◆ Work instruction ◆
If a line in the data below holds the word "قواعد", copy it.

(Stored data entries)
————————
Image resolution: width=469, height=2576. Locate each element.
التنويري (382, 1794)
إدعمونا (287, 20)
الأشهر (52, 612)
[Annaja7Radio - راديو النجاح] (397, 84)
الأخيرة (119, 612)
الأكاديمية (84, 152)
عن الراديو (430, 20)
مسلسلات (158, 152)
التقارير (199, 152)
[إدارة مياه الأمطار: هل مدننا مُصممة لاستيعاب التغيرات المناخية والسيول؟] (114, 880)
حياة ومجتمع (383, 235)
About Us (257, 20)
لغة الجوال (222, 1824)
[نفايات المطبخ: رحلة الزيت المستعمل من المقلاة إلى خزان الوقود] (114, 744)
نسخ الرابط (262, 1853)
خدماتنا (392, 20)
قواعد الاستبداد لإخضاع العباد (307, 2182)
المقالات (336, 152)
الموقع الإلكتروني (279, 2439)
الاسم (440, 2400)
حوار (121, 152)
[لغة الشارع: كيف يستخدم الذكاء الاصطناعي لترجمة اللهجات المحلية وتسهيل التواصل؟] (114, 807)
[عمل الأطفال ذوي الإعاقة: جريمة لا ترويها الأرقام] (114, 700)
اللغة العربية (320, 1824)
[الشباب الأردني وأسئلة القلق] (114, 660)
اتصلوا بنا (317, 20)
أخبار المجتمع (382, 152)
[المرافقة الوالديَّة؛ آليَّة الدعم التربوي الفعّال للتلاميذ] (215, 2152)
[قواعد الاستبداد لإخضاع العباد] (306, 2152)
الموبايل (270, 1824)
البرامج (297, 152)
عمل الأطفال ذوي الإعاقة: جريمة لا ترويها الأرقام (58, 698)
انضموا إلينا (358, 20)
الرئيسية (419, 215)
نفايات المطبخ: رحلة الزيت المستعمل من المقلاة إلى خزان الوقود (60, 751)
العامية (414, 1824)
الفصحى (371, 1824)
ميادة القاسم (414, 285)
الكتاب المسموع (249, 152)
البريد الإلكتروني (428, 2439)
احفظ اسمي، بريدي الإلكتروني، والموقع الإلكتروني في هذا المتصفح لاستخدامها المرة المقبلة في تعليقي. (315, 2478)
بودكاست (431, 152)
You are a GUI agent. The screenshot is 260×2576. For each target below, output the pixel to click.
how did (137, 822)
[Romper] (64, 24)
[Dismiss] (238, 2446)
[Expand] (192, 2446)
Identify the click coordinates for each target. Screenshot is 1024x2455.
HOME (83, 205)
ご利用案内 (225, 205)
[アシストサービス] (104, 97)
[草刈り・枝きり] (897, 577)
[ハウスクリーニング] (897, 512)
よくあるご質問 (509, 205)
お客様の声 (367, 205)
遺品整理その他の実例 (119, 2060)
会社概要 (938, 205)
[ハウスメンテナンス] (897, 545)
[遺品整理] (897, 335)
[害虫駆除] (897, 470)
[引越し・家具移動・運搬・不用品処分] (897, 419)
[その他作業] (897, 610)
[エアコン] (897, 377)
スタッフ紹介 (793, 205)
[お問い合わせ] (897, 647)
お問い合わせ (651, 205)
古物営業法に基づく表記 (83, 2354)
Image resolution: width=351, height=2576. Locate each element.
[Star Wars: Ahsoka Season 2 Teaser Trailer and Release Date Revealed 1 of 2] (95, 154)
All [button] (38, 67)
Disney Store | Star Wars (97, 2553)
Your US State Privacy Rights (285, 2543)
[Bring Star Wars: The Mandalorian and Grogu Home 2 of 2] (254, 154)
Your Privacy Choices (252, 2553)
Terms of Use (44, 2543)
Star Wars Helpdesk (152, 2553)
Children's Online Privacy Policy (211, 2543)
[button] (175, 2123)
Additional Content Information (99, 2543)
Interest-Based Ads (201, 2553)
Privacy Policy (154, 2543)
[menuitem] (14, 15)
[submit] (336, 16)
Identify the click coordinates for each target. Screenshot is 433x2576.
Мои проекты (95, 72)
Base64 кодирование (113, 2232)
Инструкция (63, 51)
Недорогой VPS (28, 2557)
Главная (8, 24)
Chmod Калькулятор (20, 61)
————————
◆ Task output ◆
قواعد الاستبداد لإخضاع العباد (307, 2182)
[قواعد الاستبداد لإخضاع العباد] (306, 2152)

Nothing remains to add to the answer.